According to SEC Filings dated April 19, 2023, Frost's ownership interest in VERU is about 6.1%.

==Philanthropy==
On October 16, 2003, a $33 million gift to the School of Music was announced by the University of Miami. In honor of their bequest, the largest ever given to a university-based music school in the U.S. at the time, the School of Music was officially renamed the Phillip and Patricia Frost School of Music. In 2003, the Art Museum at Florida International University was officially renamed The Patricia & Phillip Frost Art Museum. On March 26, 2011, it was announced that Frost had donated $35 million towards the construction of the new Miami Science Museum building at Bicentennial Park in Downtown Miami, named the Phillip and Patricia Frost Museum of Science. In March 2015, he donated an additional $10 million to support the development of the science museums' planetarium, the Frost Planetarium.

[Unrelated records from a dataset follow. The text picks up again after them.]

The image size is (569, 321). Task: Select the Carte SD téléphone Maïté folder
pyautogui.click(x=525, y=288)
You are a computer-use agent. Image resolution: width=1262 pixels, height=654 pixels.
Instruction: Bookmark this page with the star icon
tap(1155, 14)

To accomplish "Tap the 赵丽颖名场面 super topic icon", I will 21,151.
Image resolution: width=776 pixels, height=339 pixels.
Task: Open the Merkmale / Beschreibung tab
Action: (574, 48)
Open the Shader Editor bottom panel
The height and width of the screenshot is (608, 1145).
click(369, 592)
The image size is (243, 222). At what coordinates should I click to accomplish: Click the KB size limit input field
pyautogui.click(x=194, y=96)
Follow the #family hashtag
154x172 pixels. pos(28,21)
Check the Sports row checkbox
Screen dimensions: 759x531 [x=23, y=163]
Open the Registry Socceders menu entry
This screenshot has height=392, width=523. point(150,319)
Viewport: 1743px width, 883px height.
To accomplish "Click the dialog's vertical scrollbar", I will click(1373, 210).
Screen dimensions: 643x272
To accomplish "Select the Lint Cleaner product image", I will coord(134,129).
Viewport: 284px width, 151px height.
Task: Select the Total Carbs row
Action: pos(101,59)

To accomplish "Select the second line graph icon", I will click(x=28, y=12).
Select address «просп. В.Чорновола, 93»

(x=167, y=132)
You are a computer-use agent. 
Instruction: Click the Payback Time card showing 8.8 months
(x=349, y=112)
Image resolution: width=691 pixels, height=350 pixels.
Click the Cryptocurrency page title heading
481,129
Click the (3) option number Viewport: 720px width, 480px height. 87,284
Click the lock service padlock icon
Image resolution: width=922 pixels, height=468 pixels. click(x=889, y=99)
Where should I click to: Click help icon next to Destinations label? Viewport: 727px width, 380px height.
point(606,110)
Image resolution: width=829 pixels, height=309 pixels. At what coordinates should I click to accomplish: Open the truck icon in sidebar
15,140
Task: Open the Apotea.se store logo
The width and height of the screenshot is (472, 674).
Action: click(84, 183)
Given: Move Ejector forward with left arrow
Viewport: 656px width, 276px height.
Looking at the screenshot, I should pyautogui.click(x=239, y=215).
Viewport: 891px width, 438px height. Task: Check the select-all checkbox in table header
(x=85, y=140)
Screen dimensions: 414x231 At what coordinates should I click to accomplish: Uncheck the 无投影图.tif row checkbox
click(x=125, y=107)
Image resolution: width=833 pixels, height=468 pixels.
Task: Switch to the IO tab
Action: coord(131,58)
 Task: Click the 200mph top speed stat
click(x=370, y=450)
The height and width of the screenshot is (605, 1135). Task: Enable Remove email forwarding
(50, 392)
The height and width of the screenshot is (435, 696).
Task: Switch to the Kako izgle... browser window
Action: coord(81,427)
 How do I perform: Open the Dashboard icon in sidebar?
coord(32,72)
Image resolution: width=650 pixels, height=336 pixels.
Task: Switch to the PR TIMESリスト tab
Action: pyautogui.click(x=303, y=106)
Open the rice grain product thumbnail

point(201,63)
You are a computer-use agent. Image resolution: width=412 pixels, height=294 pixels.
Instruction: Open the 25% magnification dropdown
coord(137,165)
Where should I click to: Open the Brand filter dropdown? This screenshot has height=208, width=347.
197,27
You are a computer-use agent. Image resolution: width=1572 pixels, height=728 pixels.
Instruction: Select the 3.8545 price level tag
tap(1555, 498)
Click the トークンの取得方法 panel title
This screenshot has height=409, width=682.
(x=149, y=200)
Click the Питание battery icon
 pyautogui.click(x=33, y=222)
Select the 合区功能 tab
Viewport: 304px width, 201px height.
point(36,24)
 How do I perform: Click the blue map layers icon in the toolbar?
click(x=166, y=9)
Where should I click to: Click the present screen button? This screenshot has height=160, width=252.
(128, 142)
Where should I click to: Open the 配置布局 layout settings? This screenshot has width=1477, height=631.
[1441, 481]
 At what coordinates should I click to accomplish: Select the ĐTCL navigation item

He serves on the board of regents of the Smithsonian Institution, as a member of the board of trustees of the University of Miami, the Scripps Research Institute, the Miami Jewish Home for the Aged, chairman of the board of Temple Emanu-El in Miami Beach, Florida, and Mount Sinai Medical Center.

The Frost family supports scholarships for advanced study at the University of Oxford in STEM (science, technology, engineering, and mathematics) subjects. The scholarships are open to Israeli students and students from Florida.

A new set of STEM institutes was announced on January 23, 2017, by University of Miami President Julio Frenk at the 50th annual Miami Winter Symposium which was attended by over 100 scientists, researchers and doctors from 28 countries. The initiative is funded by a $100 million gift by the Frosts announced during Frenk's inauguration last year to support basic and applied sciences and engineering. A portion of the $100 million gift will be used for construction of a modern science and engineering building on the university's Coral Gables campus, to be named the Phillip and Patricia Frost Science and Engineering Building. Of the gift, $30 million is designated to the creation of at least 13 chairs in STEM fields, with $3 million set aside for graduate student support.

==Personal life==
Frost is married to Patricia Orr, an elementary school principal.

They live on a six-acre parcel on Star Island, Miami Beach.